EXERCISE DIRECTIONS: Return the run of lines below that opens with the line containing "Where should I click to: Switch to the 设计1" and closes with the line containing "is (1568, 739).", keeping each one exact.

THE INPUT:
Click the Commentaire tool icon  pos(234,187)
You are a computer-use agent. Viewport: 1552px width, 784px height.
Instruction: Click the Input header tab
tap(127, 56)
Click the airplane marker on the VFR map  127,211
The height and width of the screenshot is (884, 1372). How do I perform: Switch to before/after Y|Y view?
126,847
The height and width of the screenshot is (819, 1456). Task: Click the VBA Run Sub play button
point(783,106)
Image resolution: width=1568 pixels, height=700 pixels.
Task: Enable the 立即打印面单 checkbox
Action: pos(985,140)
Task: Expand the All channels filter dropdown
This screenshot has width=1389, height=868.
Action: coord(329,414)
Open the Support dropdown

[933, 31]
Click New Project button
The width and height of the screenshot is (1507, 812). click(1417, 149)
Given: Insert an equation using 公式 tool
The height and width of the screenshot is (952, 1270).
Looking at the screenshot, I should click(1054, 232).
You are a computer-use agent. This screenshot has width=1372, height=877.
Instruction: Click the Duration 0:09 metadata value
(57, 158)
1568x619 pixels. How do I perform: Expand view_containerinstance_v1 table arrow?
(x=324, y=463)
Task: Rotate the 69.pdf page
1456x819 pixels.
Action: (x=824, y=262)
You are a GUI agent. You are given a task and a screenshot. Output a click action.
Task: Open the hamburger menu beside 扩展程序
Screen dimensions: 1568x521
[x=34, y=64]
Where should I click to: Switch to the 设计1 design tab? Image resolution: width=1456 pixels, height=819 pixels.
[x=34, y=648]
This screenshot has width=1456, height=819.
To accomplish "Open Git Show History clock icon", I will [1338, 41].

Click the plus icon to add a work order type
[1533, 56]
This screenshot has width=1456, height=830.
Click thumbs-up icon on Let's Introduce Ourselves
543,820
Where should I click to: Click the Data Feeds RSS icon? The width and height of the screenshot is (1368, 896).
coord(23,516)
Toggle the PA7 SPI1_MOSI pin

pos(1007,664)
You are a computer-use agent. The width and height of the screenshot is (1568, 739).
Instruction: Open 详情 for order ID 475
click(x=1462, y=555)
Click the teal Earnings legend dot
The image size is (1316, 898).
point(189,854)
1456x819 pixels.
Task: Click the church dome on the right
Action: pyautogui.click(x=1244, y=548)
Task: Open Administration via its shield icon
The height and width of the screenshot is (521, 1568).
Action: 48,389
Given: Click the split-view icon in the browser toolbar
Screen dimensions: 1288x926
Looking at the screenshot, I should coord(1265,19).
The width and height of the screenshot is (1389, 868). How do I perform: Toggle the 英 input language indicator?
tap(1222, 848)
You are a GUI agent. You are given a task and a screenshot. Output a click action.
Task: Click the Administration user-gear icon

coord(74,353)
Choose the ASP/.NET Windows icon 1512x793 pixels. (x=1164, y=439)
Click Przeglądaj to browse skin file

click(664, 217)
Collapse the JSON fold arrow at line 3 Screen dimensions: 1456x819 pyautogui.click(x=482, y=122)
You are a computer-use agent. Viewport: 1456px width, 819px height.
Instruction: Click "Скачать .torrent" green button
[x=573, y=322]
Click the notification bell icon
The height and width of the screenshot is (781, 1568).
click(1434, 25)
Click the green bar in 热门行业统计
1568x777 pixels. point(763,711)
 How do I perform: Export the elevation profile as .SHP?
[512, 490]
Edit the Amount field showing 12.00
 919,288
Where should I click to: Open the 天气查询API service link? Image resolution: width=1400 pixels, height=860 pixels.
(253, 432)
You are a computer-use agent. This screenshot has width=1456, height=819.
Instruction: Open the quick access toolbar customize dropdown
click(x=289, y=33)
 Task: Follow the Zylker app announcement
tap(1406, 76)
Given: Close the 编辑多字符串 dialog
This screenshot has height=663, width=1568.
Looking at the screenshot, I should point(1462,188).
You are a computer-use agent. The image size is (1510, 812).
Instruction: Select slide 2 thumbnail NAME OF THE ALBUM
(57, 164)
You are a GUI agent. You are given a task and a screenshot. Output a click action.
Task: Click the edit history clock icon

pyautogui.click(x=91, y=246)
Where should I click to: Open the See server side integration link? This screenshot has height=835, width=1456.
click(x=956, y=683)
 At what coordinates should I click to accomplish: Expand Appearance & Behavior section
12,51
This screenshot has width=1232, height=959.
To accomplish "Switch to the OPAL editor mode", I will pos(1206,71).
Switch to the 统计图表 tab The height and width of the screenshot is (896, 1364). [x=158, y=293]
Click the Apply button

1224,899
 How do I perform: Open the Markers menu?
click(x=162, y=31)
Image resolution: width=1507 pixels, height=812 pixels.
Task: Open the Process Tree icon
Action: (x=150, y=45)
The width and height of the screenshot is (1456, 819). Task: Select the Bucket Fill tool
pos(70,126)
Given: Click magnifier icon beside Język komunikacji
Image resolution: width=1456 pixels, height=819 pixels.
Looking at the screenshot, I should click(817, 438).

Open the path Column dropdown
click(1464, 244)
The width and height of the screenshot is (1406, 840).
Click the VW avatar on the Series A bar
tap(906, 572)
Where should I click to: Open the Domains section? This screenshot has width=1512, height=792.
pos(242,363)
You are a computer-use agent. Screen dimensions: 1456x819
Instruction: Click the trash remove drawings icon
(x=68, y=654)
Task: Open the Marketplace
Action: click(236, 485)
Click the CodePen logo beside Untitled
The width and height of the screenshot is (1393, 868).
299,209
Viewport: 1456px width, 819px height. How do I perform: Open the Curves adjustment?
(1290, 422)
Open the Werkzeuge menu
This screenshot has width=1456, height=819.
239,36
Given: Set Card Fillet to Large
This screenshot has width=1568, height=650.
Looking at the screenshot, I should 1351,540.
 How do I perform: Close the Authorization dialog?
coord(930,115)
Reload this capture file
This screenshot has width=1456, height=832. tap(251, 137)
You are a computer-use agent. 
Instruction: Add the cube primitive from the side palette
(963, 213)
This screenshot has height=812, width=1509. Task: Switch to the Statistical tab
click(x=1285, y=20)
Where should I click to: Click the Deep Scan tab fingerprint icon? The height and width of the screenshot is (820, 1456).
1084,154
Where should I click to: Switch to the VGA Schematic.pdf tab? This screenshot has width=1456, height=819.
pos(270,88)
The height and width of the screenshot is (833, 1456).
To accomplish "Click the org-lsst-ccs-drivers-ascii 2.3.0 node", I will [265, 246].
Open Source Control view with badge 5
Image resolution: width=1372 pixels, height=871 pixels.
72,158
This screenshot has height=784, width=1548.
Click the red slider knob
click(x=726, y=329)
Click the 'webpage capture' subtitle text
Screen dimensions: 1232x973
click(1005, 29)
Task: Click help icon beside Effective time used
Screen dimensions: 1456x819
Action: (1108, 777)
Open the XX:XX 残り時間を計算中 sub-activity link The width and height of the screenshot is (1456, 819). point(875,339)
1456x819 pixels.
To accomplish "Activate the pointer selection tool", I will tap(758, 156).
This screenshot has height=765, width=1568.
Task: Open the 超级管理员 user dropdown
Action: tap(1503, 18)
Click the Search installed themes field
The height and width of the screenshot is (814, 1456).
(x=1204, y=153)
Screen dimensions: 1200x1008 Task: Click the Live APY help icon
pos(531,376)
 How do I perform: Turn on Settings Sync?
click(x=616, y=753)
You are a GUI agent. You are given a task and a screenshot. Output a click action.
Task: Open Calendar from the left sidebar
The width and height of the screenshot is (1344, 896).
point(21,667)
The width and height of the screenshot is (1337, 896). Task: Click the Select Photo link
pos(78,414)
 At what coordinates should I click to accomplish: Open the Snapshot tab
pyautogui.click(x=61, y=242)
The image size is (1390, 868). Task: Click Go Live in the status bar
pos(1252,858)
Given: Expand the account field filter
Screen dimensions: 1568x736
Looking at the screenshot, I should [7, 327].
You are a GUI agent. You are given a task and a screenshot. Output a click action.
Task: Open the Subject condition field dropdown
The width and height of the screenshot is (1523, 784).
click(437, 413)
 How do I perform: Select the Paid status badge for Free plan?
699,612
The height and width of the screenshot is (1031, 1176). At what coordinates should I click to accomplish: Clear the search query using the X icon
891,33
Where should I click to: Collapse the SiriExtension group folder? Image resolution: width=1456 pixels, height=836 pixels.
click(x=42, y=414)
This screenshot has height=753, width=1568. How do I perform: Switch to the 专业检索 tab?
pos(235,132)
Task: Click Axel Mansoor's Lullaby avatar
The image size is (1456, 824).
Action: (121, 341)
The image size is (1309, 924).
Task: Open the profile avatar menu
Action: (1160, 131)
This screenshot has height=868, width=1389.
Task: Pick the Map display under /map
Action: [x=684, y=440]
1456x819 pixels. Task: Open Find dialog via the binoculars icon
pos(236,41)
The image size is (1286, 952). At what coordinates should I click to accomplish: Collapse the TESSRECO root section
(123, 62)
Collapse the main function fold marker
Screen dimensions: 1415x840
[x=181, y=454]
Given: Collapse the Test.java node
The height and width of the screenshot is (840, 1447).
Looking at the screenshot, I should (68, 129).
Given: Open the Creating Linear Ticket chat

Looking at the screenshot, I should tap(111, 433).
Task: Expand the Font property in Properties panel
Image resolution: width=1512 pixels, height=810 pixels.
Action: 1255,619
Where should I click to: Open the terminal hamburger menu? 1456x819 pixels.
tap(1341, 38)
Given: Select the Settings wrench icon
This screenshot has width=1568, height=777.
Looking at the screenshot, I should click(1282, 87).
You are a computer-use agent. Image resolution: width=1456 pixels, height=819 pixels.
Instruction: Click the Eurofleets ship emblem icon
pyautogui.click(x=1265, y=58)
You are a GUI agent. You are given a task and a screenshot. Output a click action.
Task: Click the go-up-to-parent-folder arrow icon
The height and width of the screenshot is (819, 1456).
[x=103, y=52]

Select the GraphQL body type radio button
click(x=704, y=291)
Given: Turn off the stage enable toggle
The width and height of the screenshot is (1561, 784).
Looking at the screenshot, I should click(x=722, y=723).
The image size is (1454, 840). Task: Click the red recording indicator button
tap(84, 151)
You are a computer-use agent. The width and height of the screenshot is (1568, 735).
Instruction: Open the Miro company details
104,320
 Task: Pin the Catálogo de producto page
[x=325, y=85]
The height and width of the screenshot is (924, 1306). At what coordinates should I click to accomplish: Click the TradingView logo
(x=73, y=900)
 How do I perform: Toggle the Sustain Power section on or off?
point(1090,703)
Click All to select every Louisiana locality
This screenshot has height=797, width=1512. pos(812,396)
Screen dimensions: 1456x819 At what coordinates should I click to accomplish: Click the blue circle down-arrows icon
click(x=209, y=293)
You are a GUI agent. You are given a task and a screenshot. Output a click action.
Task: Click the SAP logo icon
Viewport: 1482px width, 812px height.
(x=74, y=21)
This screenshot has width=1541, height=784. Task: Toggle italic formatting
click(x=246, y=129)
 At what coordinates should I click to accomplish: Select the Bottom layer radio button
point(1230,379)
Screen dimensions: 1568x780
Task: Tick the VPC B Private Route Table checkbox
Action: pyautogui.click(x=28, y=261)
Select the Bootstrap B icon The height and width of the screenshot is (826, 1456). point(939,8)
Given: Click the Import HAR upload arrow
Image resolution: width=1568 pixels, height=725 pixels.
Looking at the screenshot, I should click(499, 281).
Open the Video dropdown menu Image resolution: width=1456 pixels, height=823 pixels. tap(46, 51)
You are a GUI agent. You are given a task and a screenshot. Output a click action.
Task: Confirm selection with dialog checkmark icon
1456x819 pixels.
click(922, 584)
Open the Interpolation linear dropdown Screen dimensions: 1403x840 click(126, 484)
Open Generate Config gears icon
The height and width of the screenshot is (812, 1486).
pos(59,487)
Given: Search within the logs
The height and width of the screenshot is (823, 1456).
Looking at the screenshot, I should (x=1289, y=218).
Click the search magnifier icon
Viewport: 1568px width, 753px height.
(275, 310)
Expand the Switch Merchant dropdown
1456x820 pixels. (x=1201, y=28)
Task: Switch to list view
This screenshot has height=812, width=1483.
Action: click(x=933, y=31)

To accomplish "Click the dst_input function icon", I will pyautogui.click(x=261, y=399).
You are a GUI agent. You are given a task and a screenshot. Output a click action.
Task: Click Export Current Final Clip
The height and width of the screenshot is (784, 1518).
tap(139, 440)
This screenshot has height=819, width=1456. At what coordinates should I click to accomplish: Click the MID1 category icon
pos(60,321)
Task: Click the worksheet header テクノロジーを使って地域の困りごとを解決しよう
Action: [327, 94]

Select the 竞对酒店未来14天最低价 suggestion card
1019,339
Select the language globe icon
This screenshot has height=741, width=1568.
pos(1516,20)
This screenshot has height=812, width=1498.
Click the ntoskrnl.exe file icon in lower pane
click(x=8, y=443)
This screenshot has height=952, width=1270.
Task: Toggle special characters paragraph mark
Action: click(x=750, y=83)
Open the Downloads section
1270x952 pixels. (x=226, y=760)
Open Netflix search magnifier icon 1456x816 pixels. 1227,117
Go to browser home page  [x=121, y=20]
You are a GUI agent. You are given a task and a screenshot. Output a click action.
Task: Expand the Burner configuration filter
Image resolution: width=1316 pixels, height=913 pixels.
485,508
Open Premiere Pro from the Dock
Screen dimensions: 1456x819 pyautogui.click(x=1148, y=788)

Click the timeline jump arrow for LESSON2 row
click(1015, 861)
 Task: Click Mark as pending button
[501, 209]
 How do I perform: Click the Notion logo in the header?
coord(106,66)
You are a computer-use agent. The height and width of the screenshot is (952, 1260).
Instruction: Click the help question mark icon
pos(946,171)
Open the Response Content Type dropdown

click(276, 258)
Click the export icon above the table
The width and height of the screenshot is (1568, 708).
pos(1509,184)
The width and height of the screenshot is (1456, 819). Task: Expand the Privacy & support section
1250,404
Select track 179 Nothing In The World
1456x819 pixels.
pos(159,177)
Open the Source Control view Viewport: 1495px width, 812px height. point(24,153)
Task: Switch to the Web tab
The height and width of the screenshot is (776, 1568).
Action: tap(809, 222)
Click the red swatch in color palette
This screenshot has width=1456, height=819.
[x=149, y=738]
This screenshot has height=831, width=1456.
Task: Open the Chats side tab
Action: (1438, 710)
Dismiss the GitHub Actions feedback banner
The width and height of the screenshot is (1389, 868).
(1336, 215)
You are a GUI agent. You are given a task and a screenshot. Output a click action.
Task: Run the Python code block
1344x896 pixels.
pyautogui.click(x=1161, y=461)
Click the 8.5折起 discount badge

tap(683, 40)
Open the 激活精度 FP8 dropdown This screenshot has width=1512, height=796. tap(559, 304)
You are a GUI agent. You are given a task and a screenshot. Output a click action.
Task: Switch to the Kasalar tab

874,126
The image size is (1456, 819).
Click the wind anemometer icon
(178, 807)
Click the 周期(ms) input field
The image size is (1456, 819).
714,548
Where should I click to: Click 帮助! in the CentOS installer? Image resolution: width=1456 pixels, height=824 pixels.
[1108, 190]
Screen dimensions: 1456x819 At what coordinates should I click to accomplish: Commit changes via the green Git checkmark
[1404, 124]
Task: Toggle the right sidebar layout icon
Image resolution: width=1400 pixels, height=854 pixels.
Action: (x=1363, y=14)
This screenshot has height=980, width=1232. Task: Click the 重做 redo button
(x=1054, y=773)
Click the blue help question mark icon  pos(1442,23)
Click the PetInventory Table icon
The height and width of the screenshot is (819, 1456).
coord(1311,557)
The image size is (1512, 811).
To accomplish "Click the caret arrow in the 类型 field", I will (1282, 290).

RESULT FOR THIS EXERCISE:
Where should I click to: Switch to the 设计1 design tab? Image resolution: width=1456 pixels, height=819 pixels.
[x=34, y=648]
This screenshot has width=1456, height=819.
To accomplish "Open Git Show History clock icon", I will [1338, 41].

Click the plus icon to add a work order type
[1533, 56]
This screenshot has width=1456, height=830.
Click thumbs-up icon on Let's Introduce Ourselves
543,820
Where should I click to: Click the Data Feeds RSS icon? The width and height of the screenshot is (1368, 896).
coord(23,516)
Toggle the PA7 SPI1_MOSI pin

pos(1007,664)
You are a computer-use agent. The width and height of the screenshot is (1568, 739).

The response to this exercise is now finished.